何の種にしようか。茄子・オクラ・キュウリ・トマト、あとは薬味用に小葱と青じそを買って行こう。
降りてきたついでにいろいろ買い物を済ませ家へと戻る。
「ただいま~。羽張様~種買ってきましたよ。」
「待っておったのじゃ。荷物を置いたら畑まで来るのじゃ。わしは先に行っておるからな。」
買ってきたものをしまい終え種をもって畑へ移動する。
「遅いのじゃ!種は持っておるな。なら自分の好きなように蒔くがよい。なるべく一列に間隔をあけて蒔いていくのじゃ。」
自分の見ていない間に畑の準備をしていてくれたようで立派な畑ができている。土はふかふかで雑草もない。

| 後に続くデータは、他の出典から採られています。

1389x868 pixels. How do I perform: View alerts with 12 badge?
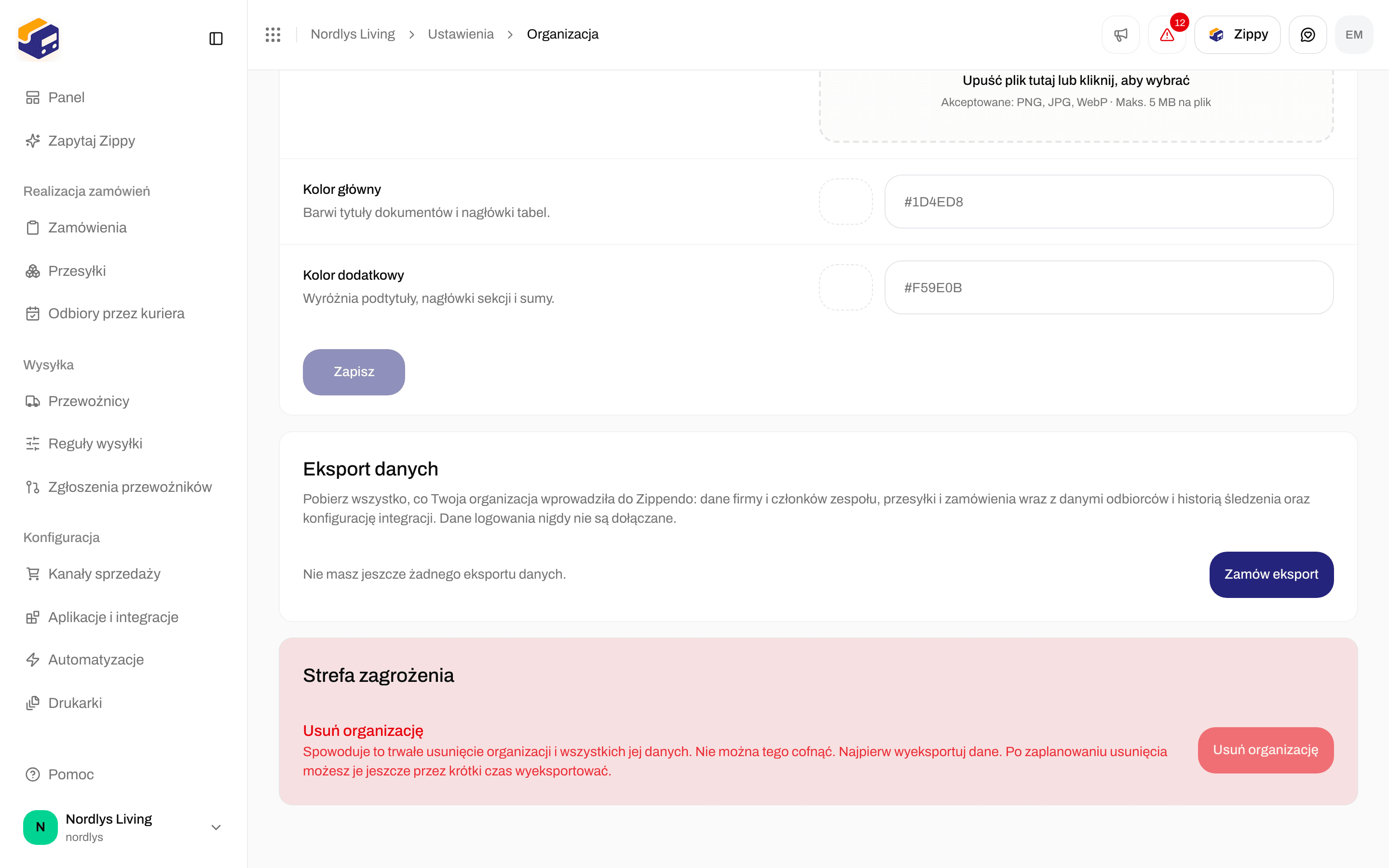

しゃがみ込んで袋から種を取り出し一列ごとに種を変え丁寧に蒔いて行った。小葱と青じそはプランターで小さく栽培するようなのでそちらに蒔いておく。
「蒔き終わったな。そうしたら井戸の水を汲んでしっかりと撒くのじゃ。多すぎるくらいで良いぞ。」
井戸水を何度もくむのは大変なのだが現状蛇口を通していないので手作業でやるしかない。1時間半ほどかけて畑にまんべんなく水がいきわたった。
「これくらいであればよいじゃろう。後は待つだけじゃ。稲はまた今度説明するから今日のところはこれでお終いじゃ。」
そう言うと羽張様は上機嫌に家へ帰って行った。
「それにしても畑かなりビシャビシャだけどほんとによかったのかな?」
「井戸水は僕の加護がかかってるからね~植物にとってはいくらでも欲しいものなのさ。」
「でも水ってやりすぎると種が腐るって聞いた気がするんですけど。」
「そこは神の力と思ってくれれば~いいさ。都合のいい言葉だけど~これが真理だから。加護を与えるものが神聖であれば何事もよい方向へ行き、悪性であれば悪いほうへ行くそんなもんだと考えて欲しい~な。」
やっぱ神様って偉大だわ。そんなことを思う平和な日の始まりであった。